The raf1 and raf2 genes contribute to the regulation of histone H3 methylation. (A). Chromatin immunoprecipitation analyses were performed with the indicated strains that each harbor the imrL::ura4⁺ pericentric reporter (CYP26 background). Immunoprecipitations used antisera against histone H3 dimethyl-Lys 4. Primer sets that amplify the imrL::ura4⁺ reporter and a reference set that amplifies the fbp1⁺ euchromatic control locus were multiplexed in PCR reactions. (WCE) Whole-cell extract before immunoprecipitation; (IP) immunoprecipitated DNA. Data were quantified by PhosphorImager and appear below their corresponding lanes expressed as a ratio of ratios using the fbp1⁺ control for normalization. (B) Chromatin immunoprecipitations were performed with antisera against H3 dimethyl-Lys 9. DNA was multiplexed and quantified as described for A.

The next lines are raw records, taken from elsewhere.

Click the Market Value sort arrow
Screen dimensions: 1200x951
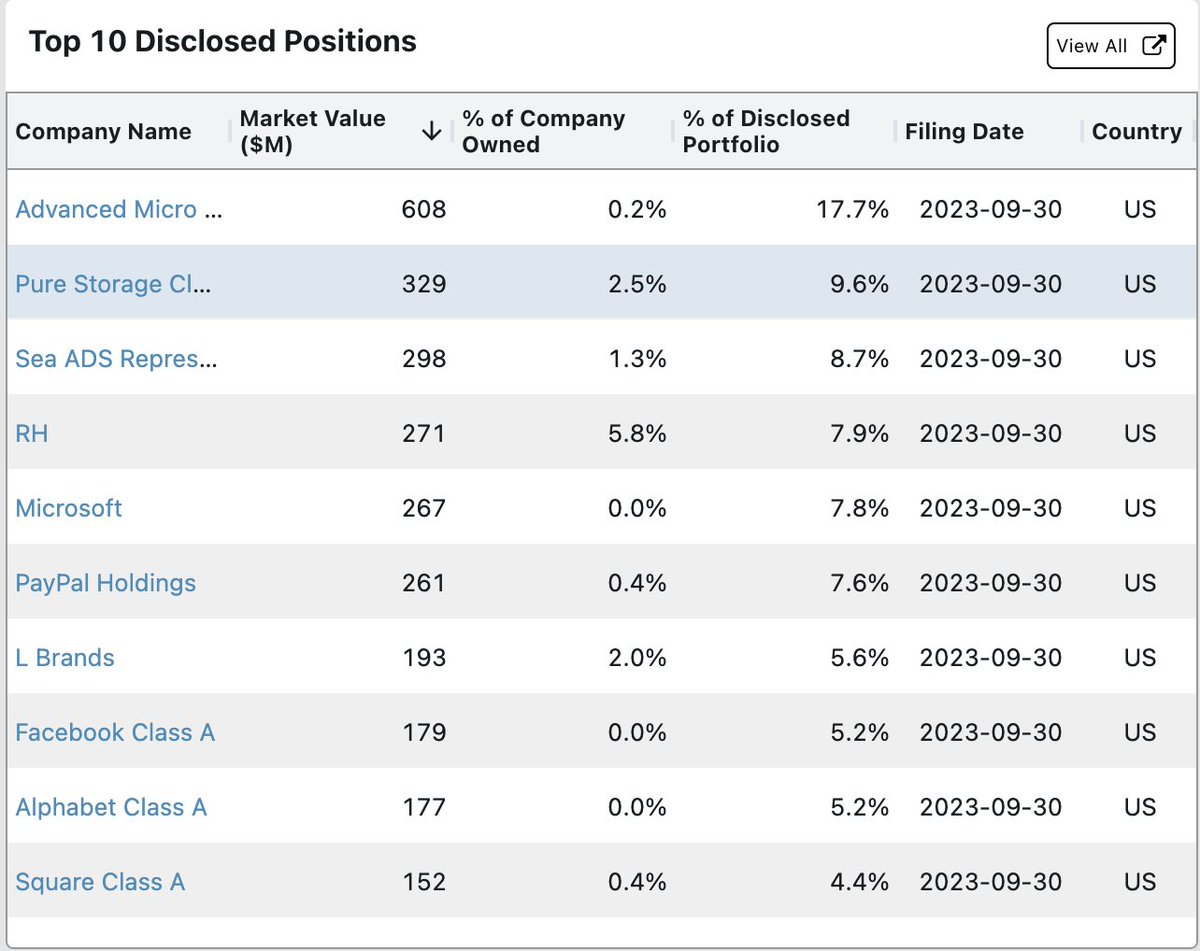[432, 132]
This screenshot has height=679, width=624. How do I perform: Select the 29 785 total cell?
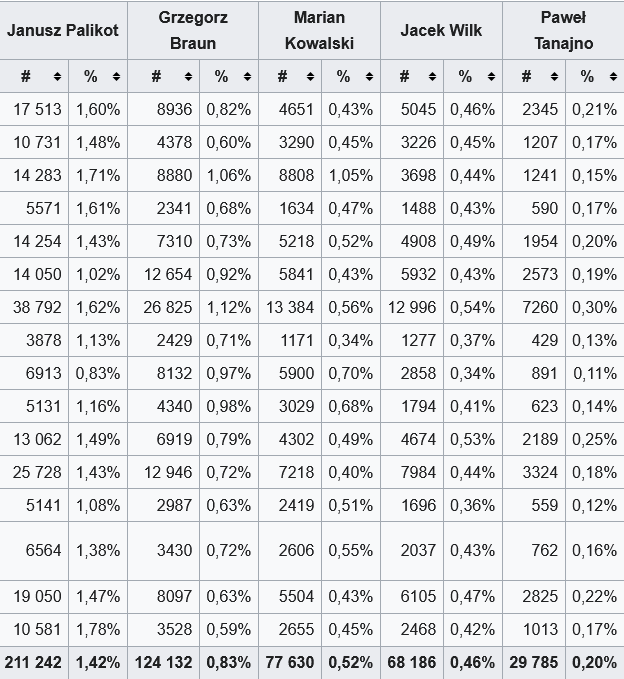(x=532, y=662)
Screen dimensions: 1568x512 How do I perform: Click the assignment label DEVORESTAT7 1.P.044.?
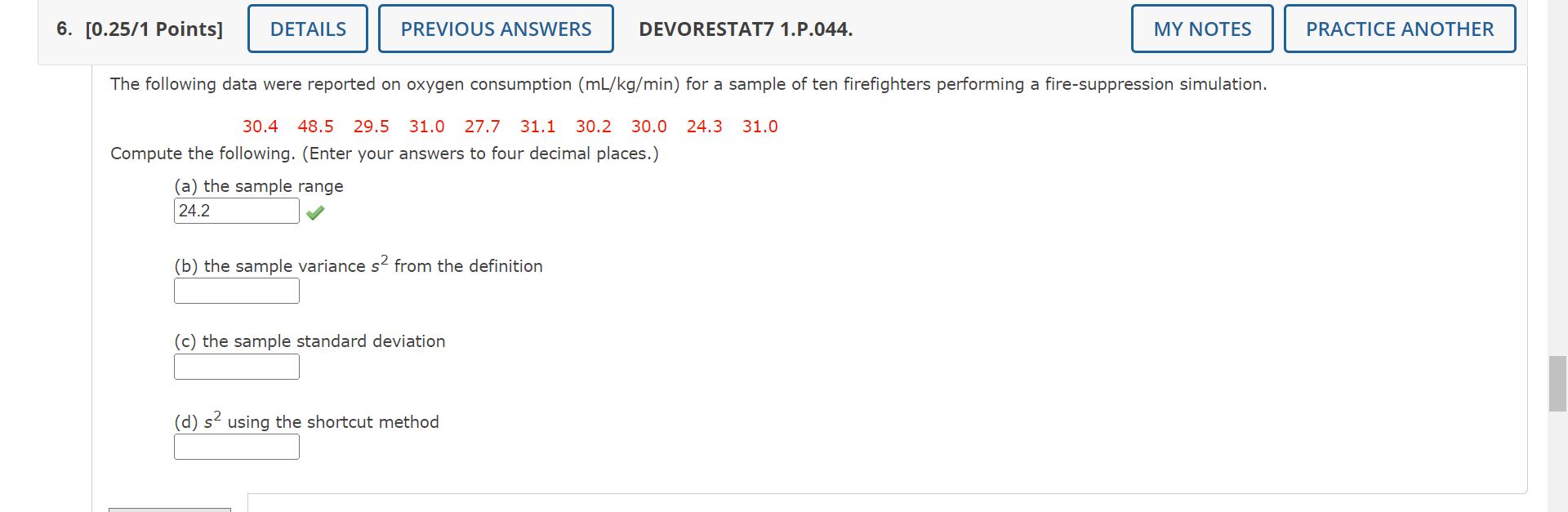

A Pcu4 dominant-negative allele impairs heterochromatin formation. (A) Strains CYP26 (containing a ura4⁺ transgene inserted into imrL of cenI) or CYP28 (a euchromatic insertion) were transformed with an episomal copy of either wild-type pcu4⁺ (WT lanes) or the pcu4-K680R dominant-negative allele (D/N lanes) expressed from a low-expression nmt1 promoter. Transformants were first plated onto –Leu –Ura solid media to select for derepression of the ura4⁺ transgene and cultured overnight in –Leu –Ura liquid media, prior to dilution into EMM –Leu. Cells were grown 10 generations in –Leu media to allow for heterochromatin reformation and silencing of the ura4⁺ cassette and plated in fourfold dilutions onto EMMG –Leu (“nonselective”; N/S section) or EMMG –Leu –Ura (–Ura section) to assess silencing of the transgene. (B) Transformants of CYP26 and CYP28, grown as described in A, were subjected to chromatin immunoprecipitation as described in Materials and Methods. Primer sets that amplify the imrL::ura4⁺ reporter and a reference set that amplifies the fbp1⁺ euchromatic control locus were multiplexed in PCR reactions. (WCE) Whole-cell extract; (K4Me) immunoprecipitated with antisera against histone H3 dimethyl-K4; (K9Me) immunoprecipitated with antisera against histone H3 dimethyl-K9.